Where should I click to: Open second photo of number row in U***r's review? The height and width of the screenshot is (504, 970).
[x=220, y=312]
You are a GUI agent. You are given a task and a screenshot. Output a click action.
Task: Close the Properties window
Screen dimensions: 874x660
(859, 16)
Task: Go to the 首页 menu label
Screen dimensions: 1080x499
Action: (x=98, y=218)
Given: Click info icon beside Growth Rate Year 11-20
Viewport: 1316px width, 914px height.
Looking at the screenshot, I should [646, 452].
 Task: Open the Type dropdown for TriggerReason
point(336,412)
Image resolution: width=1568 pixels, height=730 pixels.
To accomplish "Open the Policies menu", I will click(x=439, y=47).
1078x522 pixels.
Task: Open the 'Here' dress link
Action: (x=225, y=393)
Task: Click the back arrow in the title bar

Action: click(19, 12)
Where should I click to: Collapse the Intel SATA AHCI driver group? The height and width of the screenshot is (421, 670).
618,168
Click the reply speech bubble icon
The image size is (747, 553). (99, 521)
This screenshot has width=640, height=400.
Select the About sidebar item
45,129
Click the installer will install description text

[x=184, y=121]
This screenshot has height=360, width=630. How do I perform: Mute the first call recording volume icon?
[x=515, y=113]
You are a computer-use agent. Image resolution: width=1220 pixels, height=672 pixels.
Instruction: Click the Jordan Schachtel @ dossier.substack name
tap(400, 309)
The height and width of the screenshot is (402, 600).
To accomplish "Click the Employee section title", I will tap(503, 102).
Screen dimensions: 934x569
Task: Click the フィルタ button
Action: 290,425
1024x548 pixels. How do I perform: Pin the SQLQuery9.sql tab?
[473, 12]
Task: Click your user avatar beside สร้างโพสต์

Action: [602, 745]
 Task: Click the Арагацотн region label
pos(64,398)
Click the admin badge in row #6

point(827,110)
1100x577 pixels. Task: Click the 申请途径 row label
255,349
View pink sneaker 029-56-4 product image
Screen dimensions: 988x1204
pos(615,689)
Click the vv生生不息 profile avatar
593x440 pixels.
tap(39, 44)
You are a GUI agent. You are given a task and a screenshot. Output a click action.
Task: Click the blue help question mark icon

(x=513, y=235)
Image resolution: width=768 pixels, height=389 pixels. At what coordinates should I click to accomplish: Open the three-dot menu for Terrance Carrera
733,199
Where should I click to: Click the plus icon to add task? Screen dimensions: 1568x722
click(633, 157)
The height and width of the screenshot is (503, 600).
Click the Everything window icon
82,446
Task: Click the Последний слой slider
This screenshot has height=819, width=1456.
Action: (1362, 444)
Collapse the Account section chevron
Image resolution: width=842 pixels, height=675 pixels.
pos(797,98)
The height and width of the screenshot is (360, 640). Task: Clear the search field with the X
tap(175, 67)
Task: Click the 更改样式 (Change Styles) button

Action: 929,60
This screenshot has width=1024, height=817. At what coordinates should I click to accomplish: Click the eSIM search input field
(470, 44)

+++

### [Task to carry out]
Print each line of the data exactly. Keep all of it.

### [Result of this task]
Where should I click to: Open second photo of number row in U***r's review? The height and width of the screenshot is (504, 970).
[x=220, y=312]
You are a GUI agent. You are given a task and a screenshot. Output a click action.
Task: Close the Properties window
Screen dimensions: 874x660
(859, 16)
Task: Go to the 首页 menu label
Screen dimensions: 1080x499
Action: (x=98, y=218)
Given: Click info icon beside Growth Rate Year 11-20
Viewport: 1316px width, 914px height.
Looking at the screenshot, I should [646, 452].
 Task: Open the Type dropdown for TriggerReason
point(336,412)
Image resolution: width=1568 pixels, height=730 pixels.
To accomplish "Open the Policies menu", I will click(x=439, y=47).
1078x522 pixels.
Task: Open the 'Here' dress link
Action: (x=225, y=393)
Task: Click the back arrow in the title bar

Action: click(19, 12)
Where should I click to: Collapse the Intel SATA AHCI driver group? The height and width of the screenshot is (421, 670).
618,168
Click the reply speech bubble icon
The image size is (747, 553). (99, 521)
This screenshot has width=640, height=400.
Select the About sidebar item
45,129
Click the installer will install description text

[x=184, y=121]
This screenshot has height=360, width=630. How do I perform: Mute the first call recording volume icon?
[x=515, y=113]
You are a computer-use agent. Image resolution: width=1220 pixels, height=672 pixels.
Instruction: Click the Jordan Schachtel @ dossier.substack name
tap(400, 309)
The height and width of the screenshot is (402, 600).
To accomplish "Click the Employee section title", I will tap(503, 102).
Screen dimensions: 934x569
Task: Click the フィルタ button
Action: 290,425
1024x548 pixels. How do I perform: Pin the SQLQuery9.sql tab?
[473, 12]
Task: Click your user avatar beside สร้างโพสต์

Action: [602, 745]
 Task: Click the Арагацотн region label
pos(64,398)
Click the admin badge in row #6

point(827,110)
1100x577 pixels. Task: Click the 申请途径 row label
255,349
View pink sneaker 029-56-4 product image
Screen dimensions: 988x1204
pos(615,689)
Click the vv生生不息 profile avatar
593x440 pixels.
tap(39, 44)
You are a GUI agent. You are given a task and a screenshot. Output a click action.
Task: Click the blue help question mark icon

(x=513, y=235)
Image resolution: width=768 pixels, height=389 pixels. At what coordinates should I click to accomplish: Open the three-dot menu for Terrance Carrera
733,199
Where should I click to: Click the plus icon to add task? Screen dimensions: 1568x722
click(633, 157)
The height and width of the screenshot is (503, 600).
Click the Everything window icon
82,446
Task: Click the Последний слой slider
This screenshot has height=819, width=1456.
Action: (1362, 444)
Collapse the Account section chevron
Image resolution: width=842 pixels, height=675 pixels.
pos(797,98)
The height and width of the screenshot is (360, 640). Task: Clear the search field with the X
tap(175, 67)
Task: Click the 更改样式 (Change Styles) button

Action: 929,60
This screenshot has width=1024, height=817. At what coordinates should I click to accomplish: Click the eSIM search input field
(470, 44)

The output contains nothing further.